*Work to complete*: The range to repeat runs from the line with "The height and" to the last line below, both ends included; give it exactly and without pictures.

Pixel coordinate grounding data
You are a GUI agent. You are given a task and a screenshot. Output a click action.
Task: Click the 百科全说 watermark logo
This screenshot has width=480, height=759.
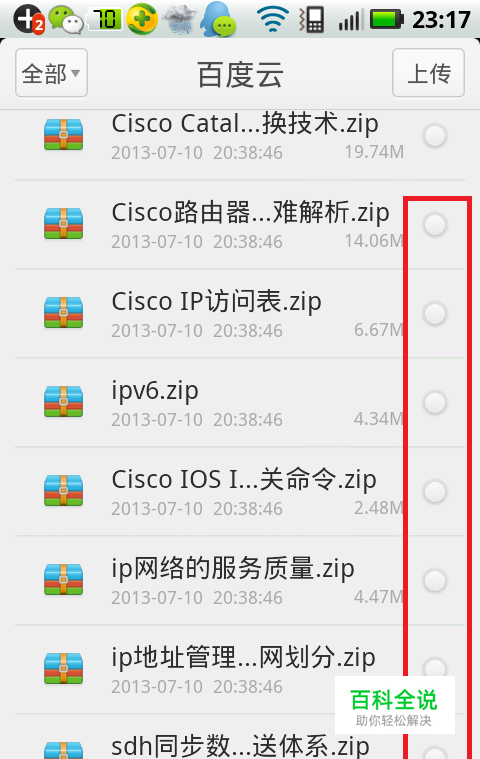[x=394, y=706]

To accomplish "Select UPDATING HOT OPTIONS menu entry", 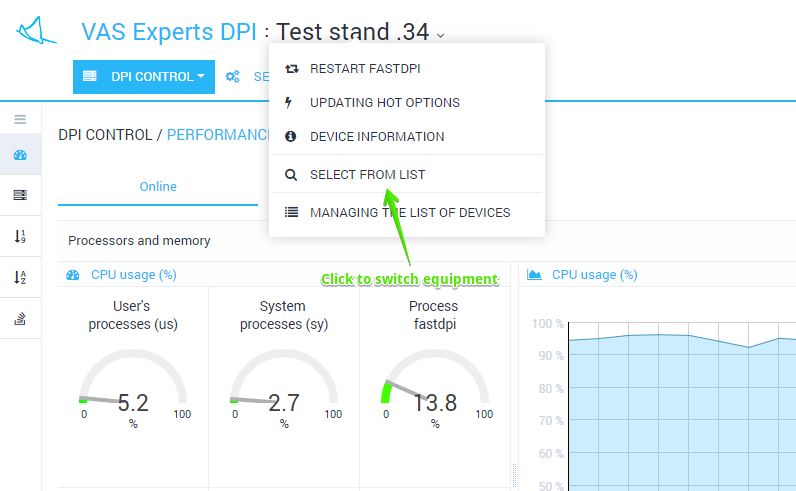I will click(384, 103).
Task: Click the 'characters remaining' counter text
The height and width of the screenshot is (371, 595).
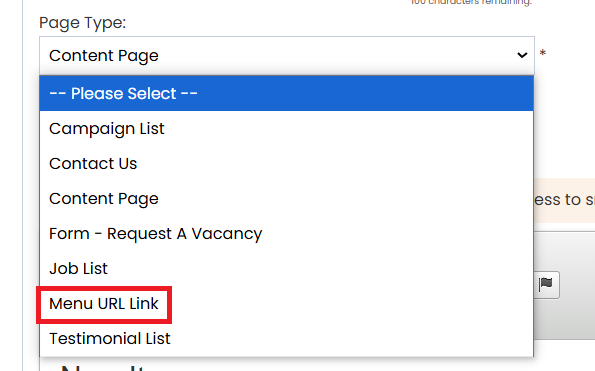Action: tap(471, 2)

*Task answer*:
The height and width of the screenshot is (371, 595).
Action: tap(471, 2)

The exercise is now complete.